#### Instructions to follow:
Omit the pictures and reproduce the rest of the listing exactly.

════════

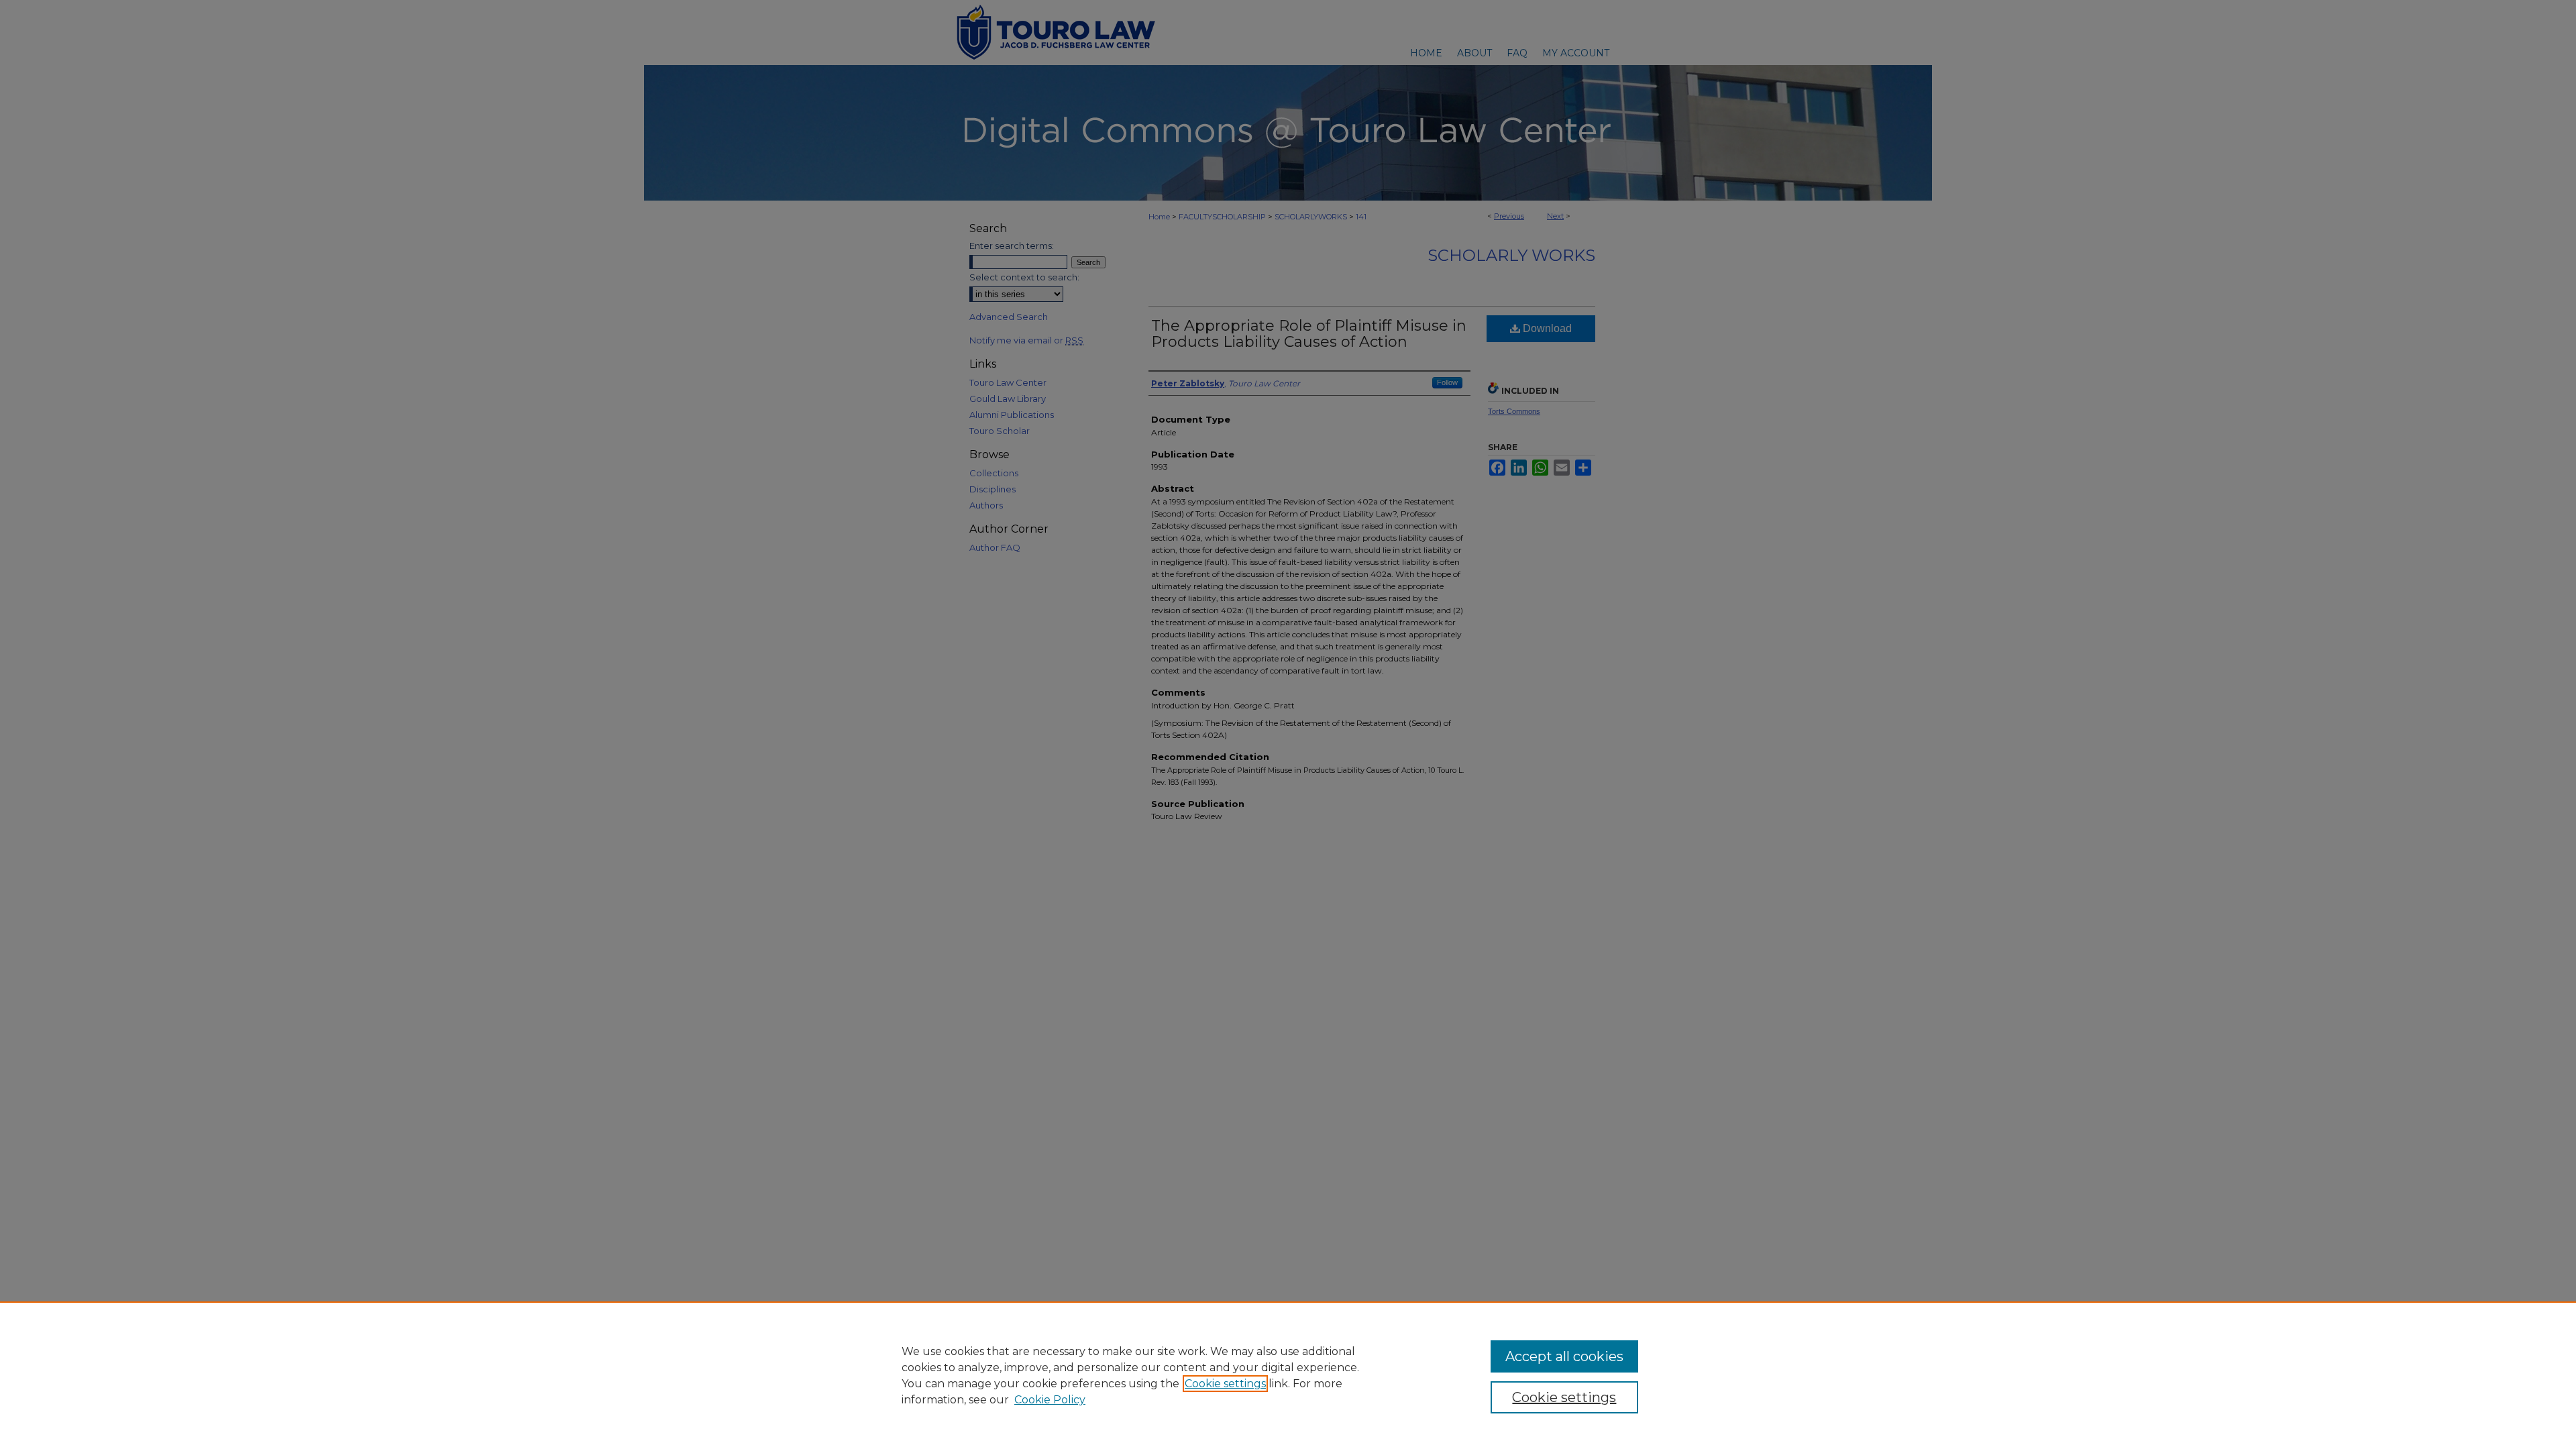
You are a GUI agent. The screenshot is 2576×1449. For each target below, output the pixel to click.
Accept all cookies (1564, 1356)
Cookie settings (1225, 1383)
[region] (1288, 1375)
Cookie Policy (1049, 1399)
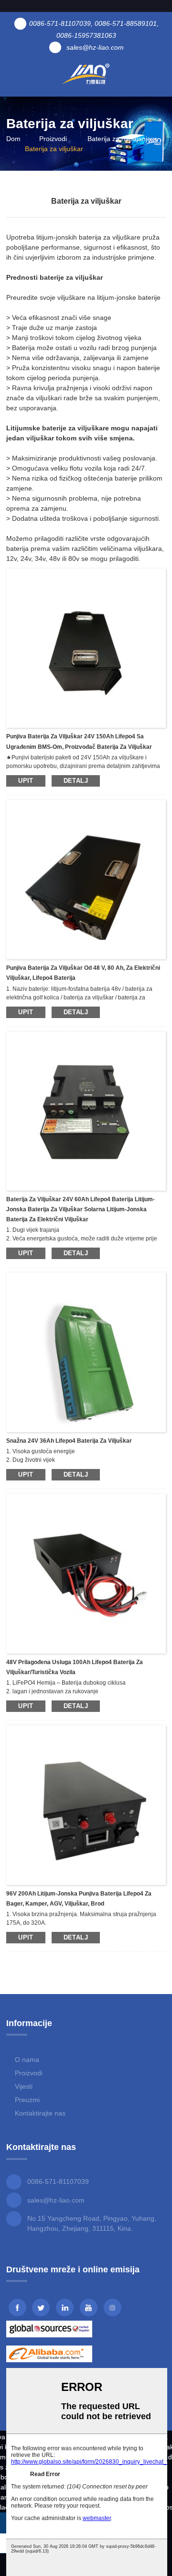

════════

#### Your response:
You are a GUI agent. The screenshot is 2576×1449. For each target below, output the pixel to click.
Accept all cookies (1564, 1356)
Cookie settings (1225, 1383)
[region] (1288, 1375)
Cookie Policy (1049, 1399)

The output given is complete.